Privacy & offline

TurboLLM is offline-first. Core local use needs no account, no backend, and no internet. Nothing about how you use it is measured, and nothing you feed it is uploaded. Your prompts, chats, files, and keys stay on your machine.

The one-line summary

No account, no backend, no internet, no telemetry. Your prompts, chats, files, and keys never leave your machine.

No account, no cloud, no login

There is no TurboLLM cloud account to create and no login screen to get past. You run npx turbollm and the app is yours. There is no backend service that your session phones home to, and nothing is uploaded by default. TurboLLM works the same on a fully air-gapped machine as it does on a connected one.

No telemetry, no analytics

TurboLLM collects no analytics and no telemetry. It does not count your requests, track which models you load, time your sessions, or report crashes to anyone. There is no usage stream to opt out of, because there is no usage stream. Honesty is the brand promise here: the same reason TurboLLM never prints a faked tokens/sec number is the reason it never quietly measures you.

Everything is stored locally

Your data lives on your disk, under a single directory in your home folder:

~/.turbollm/

Chats, settings, and keys are kept there on your own machine. Nothing is synced to a server, because there is no server to sync to. If you want a clean slate, that directory is the whole footprint.

When TurboLLM touches the network

TurboLLM reaches the network only when you ask it to. There is no background traffic. The exhaustive list of moments it goes online:

Downloading an engine build

When you choose to install an inference engine, TurboLLM fetches that build. No engine is downloaded until you pick it.

Downloading a model

When you pull a model from Hugging Face, TurboLLM downloads the weights you selected. Nothing is fetched unless you ask for it.

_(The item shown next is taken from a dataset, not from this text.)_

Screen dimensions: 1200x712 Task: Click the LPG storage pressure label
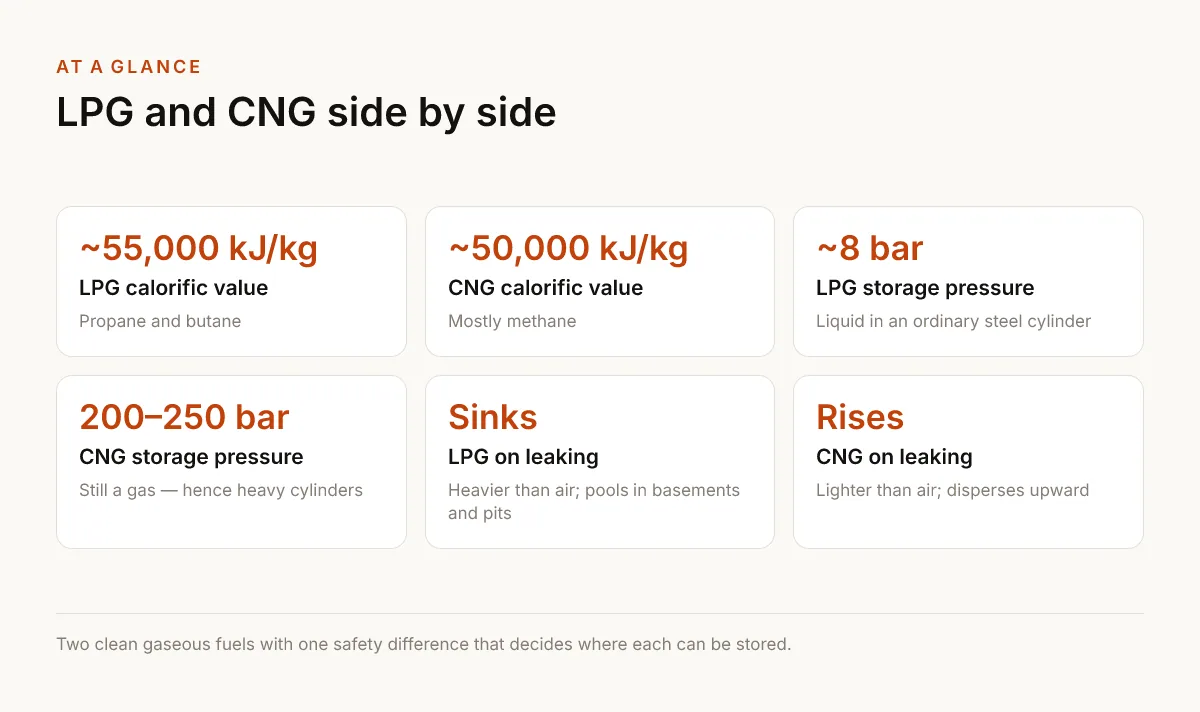point(925,288)
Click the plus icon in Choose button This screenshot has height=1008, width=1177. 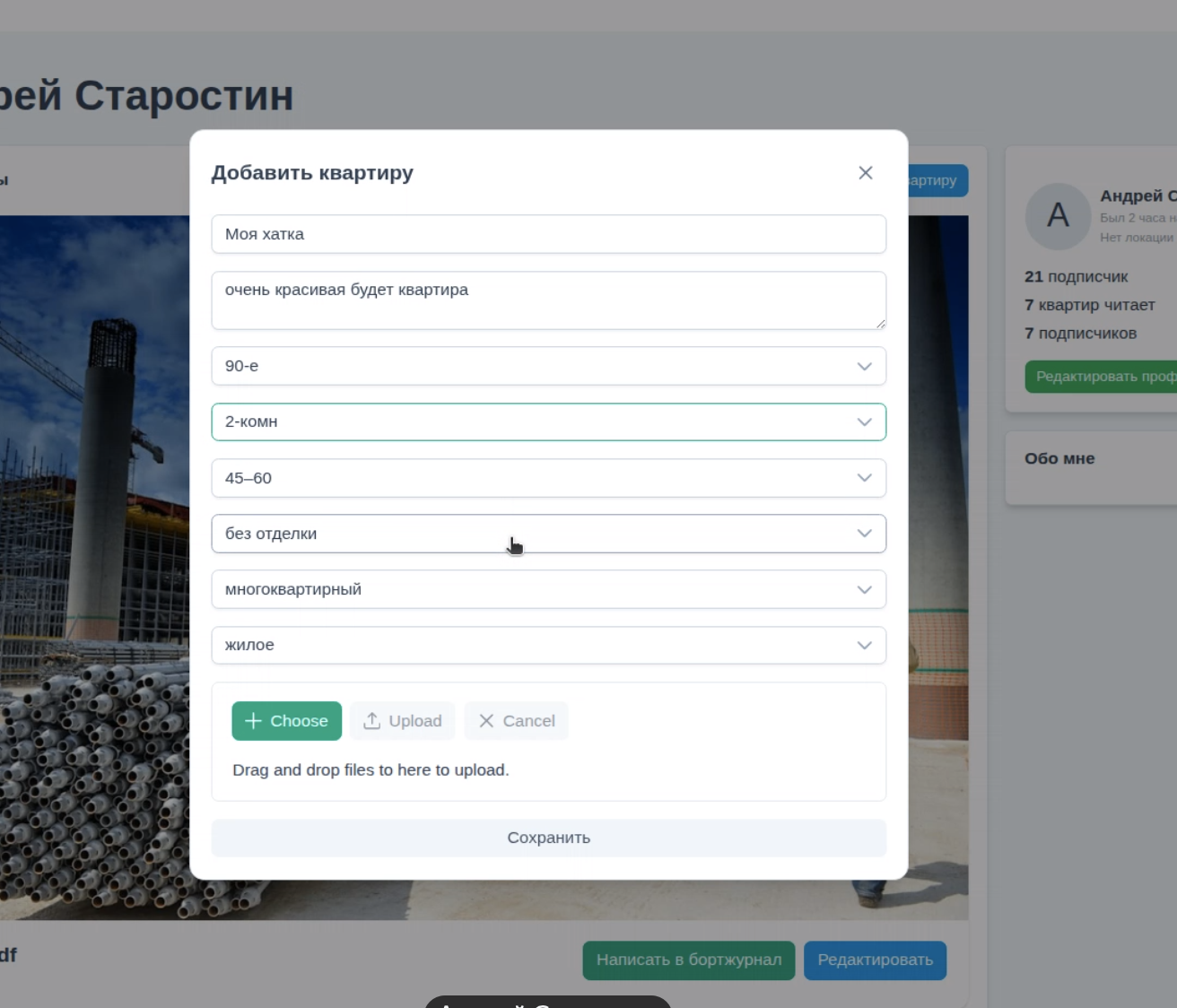(x=253, y=721)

An in-chat tool call you approve

A web_search or fetch_url tool call reaches the internet only after you approve it. Every tool call passes through an approval gate first.

Auto-memory stays on-device

Auto-memory is experimental and off by default. When you turn it on, it uses your own loaded local model to extract facts from your conversation. That work happens entirely on your machine using the model you already have running — nothing leaves the device to make it happen.